* [Exercise details]:
All of the entries should be written out again exactly.

* [Provided entries]:
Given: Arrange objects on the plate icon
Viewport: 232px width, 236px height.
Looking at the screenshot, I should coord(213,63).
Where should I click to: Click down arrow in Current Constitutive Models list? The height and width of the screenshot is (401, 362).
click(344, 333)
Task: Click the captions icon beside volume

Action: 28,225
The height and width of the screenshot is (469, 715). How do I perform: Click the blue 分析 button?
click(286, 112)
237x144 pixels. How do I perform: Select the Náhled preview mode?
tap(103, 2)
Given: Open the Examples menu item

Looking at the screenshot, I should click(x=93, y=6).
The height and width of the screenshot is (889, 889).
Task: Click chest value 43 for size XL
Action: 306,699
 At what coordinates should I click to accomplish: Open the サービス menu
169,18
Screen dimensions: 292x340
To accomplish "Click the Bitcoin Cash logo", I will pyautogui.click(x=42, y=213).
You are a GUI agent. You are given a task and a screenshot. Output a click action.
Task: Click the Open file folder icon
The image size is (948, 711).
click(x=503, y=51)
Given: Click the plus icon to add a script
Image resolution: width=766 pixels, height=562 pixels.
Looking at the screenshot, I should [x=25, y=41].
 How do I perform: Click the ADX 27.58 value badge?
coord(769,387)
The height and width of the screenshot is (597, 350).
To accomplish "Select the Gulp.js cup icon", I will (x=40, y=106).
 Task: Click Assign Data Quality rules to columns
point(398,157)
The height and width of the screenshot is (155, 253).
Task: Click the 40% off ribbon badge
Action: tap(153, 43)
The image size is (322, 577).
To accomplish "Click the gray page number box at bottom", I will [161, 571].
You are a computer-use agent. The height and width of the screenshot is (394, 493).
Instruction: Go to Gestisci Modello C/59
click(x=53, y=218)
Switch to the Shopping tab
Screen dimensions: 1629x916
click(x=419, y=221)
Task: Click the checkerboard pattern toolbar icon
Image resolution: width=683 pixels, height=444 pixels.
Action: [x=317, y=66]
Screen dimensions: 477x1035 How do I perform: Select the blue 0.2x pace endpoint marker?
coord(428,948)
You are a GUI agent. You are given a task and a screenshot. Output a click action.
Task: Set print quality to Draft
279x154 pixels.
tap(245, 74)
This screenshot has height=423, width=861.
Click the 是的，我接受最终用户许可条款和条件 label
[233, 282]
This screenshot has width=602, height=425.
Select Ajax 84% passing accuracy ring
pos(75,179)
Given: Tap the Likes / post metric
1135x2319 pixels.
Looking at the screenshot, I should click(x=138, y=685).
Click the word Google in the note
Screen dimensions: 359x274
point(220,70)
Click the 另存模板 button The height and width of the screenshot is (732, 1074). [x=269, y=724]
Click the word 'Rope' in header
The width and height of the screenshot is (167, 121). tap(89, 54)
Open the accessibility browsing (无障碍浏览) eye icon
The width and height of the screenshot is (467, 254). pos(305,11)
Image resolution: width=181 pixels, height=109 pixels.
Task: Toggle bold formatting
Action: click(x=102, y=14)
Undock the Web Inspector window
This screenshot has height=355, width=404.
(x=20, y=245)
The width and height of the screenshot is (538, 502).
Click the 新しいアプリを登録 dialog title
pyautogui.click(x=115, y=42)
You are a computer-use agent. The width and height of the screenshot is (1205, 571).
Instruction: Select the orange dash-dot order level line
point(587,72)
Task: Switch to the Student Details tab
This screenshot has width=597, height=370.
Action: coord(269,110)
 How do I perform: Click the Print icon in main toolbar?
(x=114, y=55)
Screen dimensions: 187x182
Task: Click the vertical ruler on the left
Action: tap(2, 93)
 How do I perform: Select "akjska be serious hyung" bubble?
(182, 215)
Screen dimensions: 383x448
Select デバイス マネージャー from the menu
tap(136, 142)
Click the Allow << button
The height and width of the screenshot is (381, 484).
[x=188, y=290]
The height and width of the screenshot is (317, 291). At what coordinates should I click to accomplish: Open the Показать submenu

* [Your solution]:
Given: Arrange objects on the plate icon
Viewport: 232px width, 236px height.
Looking at the screenshot, I should coord(213,63).
Where should I click to: Click down arrow in Current Constitutive Models list? The height and width of the screenshot is (401, 362).
click(344, 333)
Task: Click the captions icon beside volume

Action: 28,225
The height and width of the screenshot is (469, 715). How do I perform: Click the blue 分析 button?
click(286, 112)
237x144 pixels. How do I perform: Select the Náhled preview mode?
tap(103, 2)
Given: Open the Examples menu item

Looking at the screenshot, I should click(x=93, y=6).
The height and width of the screenshot is (889, 889).
Task: Click chest value 43 for size XL
Action: 306,699
 At what coordinates should I click to accomplish: Open the サービス menu
169,18
Screen dimensions: 292x340
To accomplish "Click the Bitcoin Cash logo", I will pyautogui.click(x=42, y=213).
You are a GUI agent. You are given a task and a screenshot. Output a click action.
Task: Click the Open file folder icon
The image size is (948, 711).
click(x=503, y=51)
Given: Click the plus icon to add a script
Image resolution: width=766 pixels, height=562 pixels.
Looking at the screenshot, I should [x=25, y=41].
 How do I perform: Click the ADX 27.58 value badge?
coord(769,387)
The height and width of the screenshot is (597, 350).
To accomplish "Select the Gulp.js cup icon", I will (x=40, y=106).
 Task: Click Assign Data Quality rules to columns
point(398,157)
The height and width of the screenshot is (155, 253).
Task: Click the 40% off ribbon badge
Action: tap(153, 43)
The image size is (322, 577).
To accomplish "Click the gray page number box at bottom", I will [161, 571].
You are a computer-use agent. The height and width of the screenshot is (394, 493).
Instruction: Go to Gestisci Modello C/59
click(x=53, y=218)
Switch to the Shopping tab
Screen dimensions: 1629x916
click(x=419, y=221)
Task: Click the checkerboard pattern toolbar icon
Image resolution: width=683 pixels, height=444 pixels.
Action: [x=317, y=66]
Screen dimensions: 477x1035 How do I perform: Select the blue 0.2x pace endpoint marker?
coord(428,948)
You are a GUI agent. You are given a task and a screenshot. Output a click action.
Task: Set print quality to Draft
279x154 pixels.
tap(245, 74)
This screenshot has height=423, width=861.
Click the 是的，我接受最终用户许可条款和条件 label
[233, 282]
This screenshot has width=602, height=425.
Select Ajax 84% passing accuracy ring
pos(75,179)
Given: Tap the Likes / post metric
1135x2319 pixels.
Looking at the screenshot, I should click(x=138, y=685).
Click the word Google in the note
Screen dimensions: 359x274
point(220,70)
Click the 另存模板 button The height and width of the screenshot is (732, 1074). [x=269, y=724]
Click the word 'Rope' in header
The width and height of the screenshot is (167, 121). tap(89, 54)
Open the accessibility browsing (无障碍浏览) eye icon
The width and height of the screenshot is (467, 254). pos(305,11)
Image resolution: width=181 pixels, height=109 pixels.
Task: Toggle bold formatting
Action: click(x=102, y=14)
Undock the Web Inspector window
This screenshot has height=355, width=404.
(x=20, y=245)
The width and height of the screenshot is (538, 502).
Click the 新しいアプリを登録 dialog title
pyautogui.click(x=115, y=42)
You are a computer-use agent. The width and height of the screenshot is (1205, 571).
Instruction: Select the orange dash-dot order level line
point(587,72)
Task: Switch to the Student Details tab
This screenshot has width=597, height=370.
Action: coord(269,110)
 How do I perform: Click the Print icon in main toolbar?
(x=114, y=55)
Screen dimensions: 187x182
Task: Click the vertical ruler on the left
Action: tap(2, 93)
 How do I perform: Select "akjska be serious hyung" bubble?
(182, 215)
Screen dimensions: 383x448
Select デバイス マネージャー from the menu
tap(136, 142)
Click the Allow << button
The height and width of the screenshot is (381, 484).
[x=188, y=290]
The height and width of the screenshot is (317, 291). At what coordinates should I click to accomplish: Open the Показать submenu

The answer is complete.